В Петрозаводске вышел второй том книги "Место памяти Сандармох" об одном из крупнейших расстрельных полигонов в Карелии. 21 сентября его презентация пройдет в Петербурге, в музее Анны Ахматовой в Фонтанном доме. Это книга не только о жертвах Большого террора, но и палачах, а также о тех, кто сегодня пытается уничтожить память о советских репрессиях.
Лесное урочище Сандармох, в 1937–38 годах служившее расстрельным полигоном, было открыто благодаря поискам, с одной стороны, петербургского и карельского "Мемориала", с другой – петрозаводских исследователей Ивана Чухина и Юрия Дмитриева. В Сандармохе было обнаружено около 150 расстрельных ям, где лежат останки более 6 тысяч человек разных национальностей и разного социального положения – от рядовых крестьян и рабочих до известных артистов, художников и ученых. В основном, они были заключенными Белбалтлага или трудпоселенцами, сосланными в Карелию из разных республик СССР, но были среди них и заключенные Соловецкой тюрьмы особого назначения, шедшие по контрреволюционным статьям и специально привезенные сюда для расстрела.

● **ПРЕДОСТАВЛЕННЫЕ ДАННЫЕ**
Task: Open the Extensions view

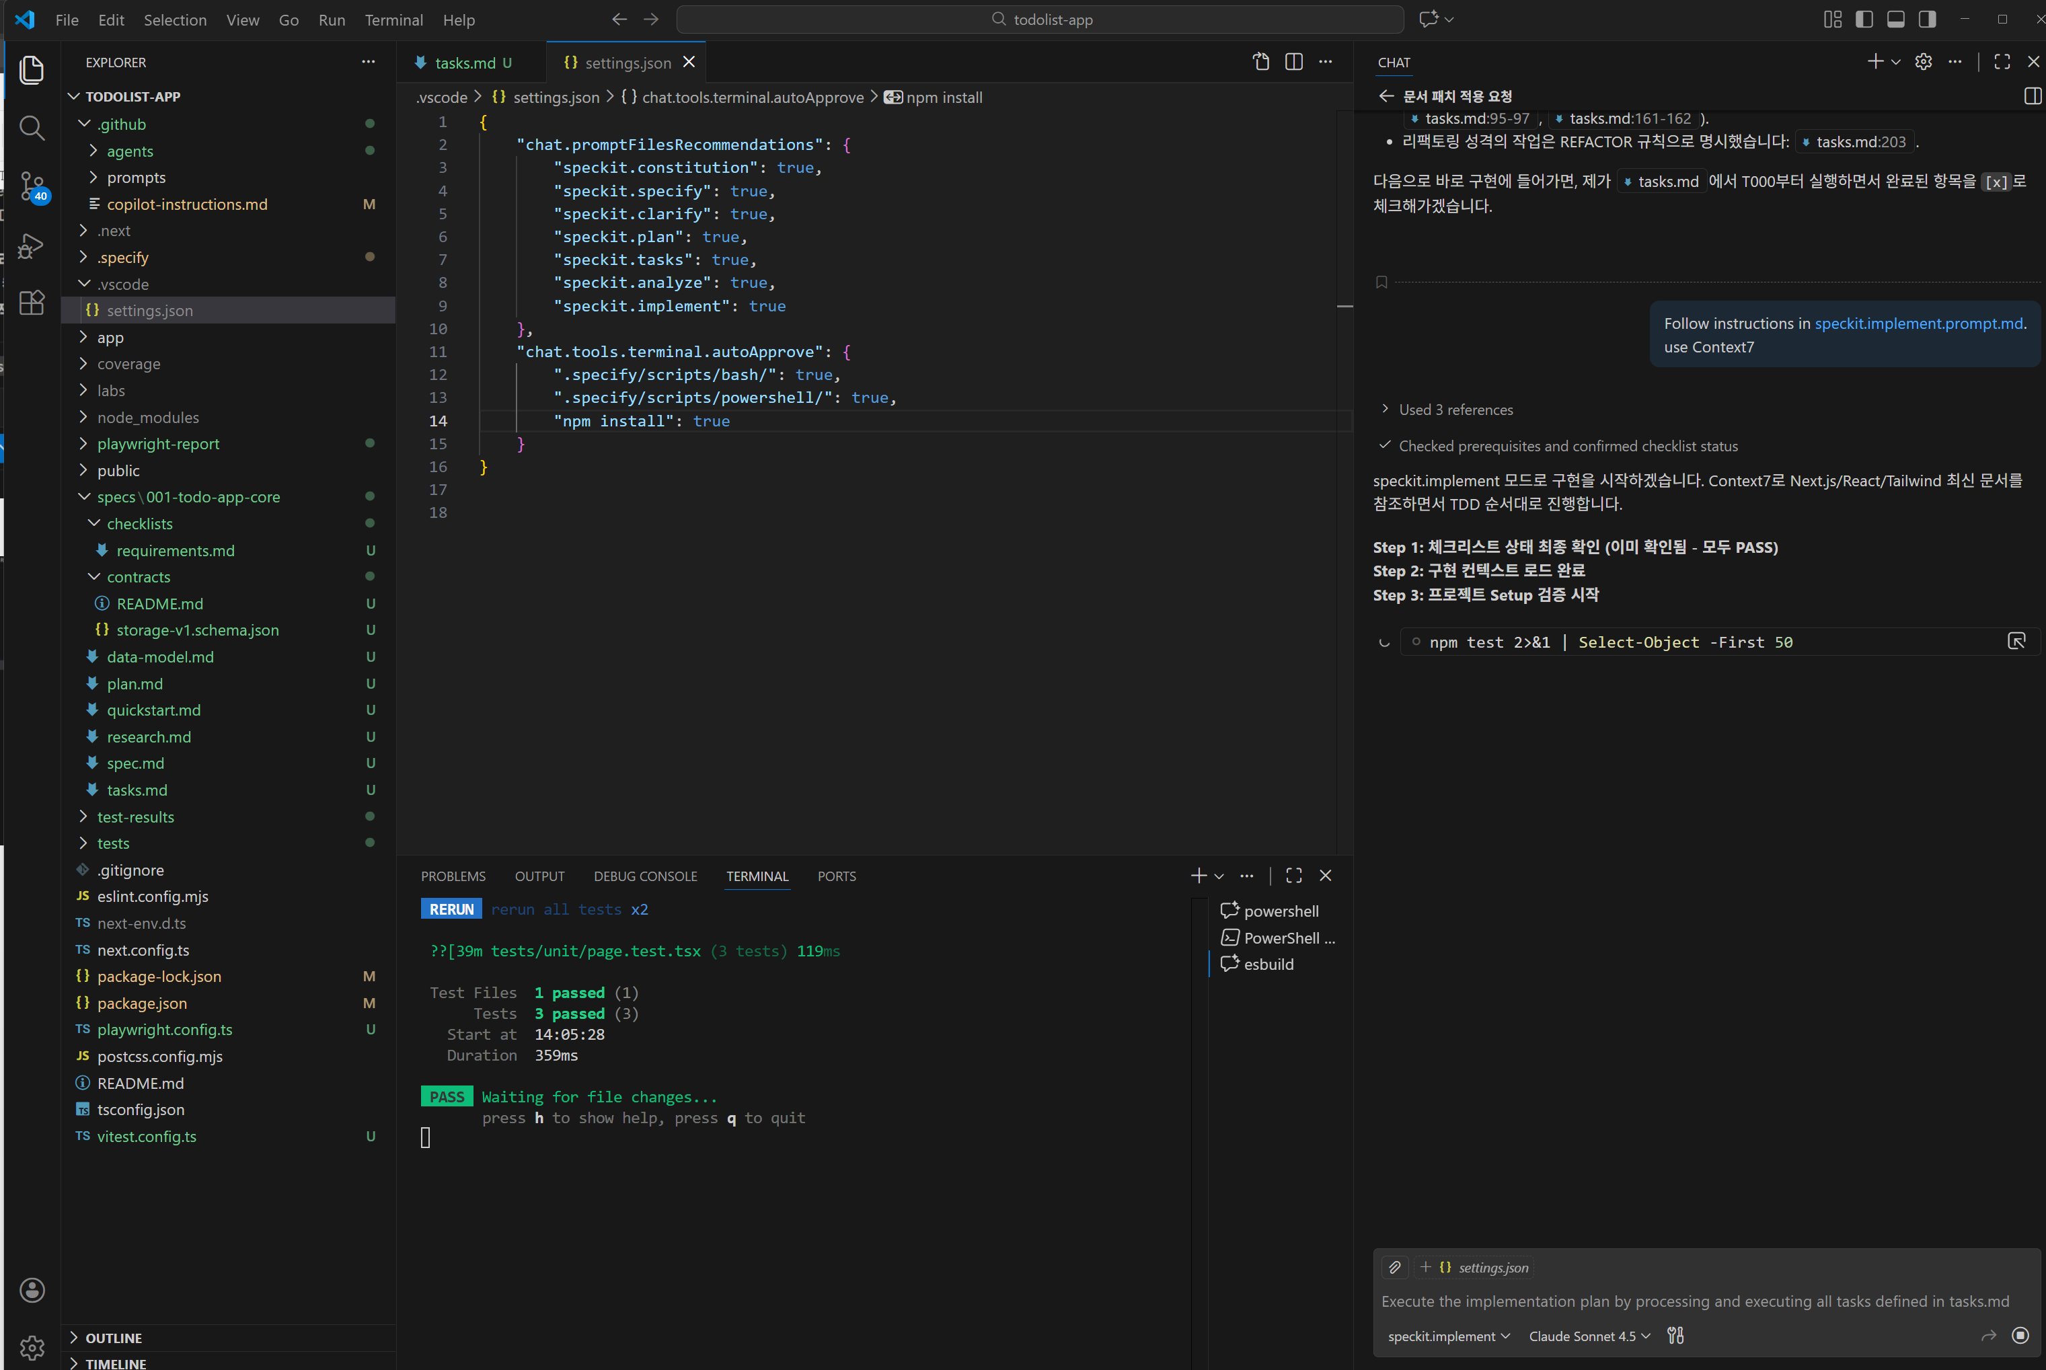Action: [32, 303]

● **ЗАДАНИЕ**
Выпишите из отрывка о Сандармохе без изменений фрагмент между словами «В Петрозаводске вышел» и «о советских репрессиях.», включая их самих. Приведенные данные для работы не понадобятся.

● **ОТВЕТ НА ЗАДАНИЕ**
В Петрозаводске вышел второй том книги "Место памяти Сандармох" об одном из крупнейших расстрельных полигонов в Карелии. 21 сентября его презентация пройдет в Петербурге, в музее Анны Ахматовой в Фонтанном доме. Это книга не только о жертвах Большого террора, но и палачах, а также о тех, кто сегодня пытается уничтожить память о советских репрессиях.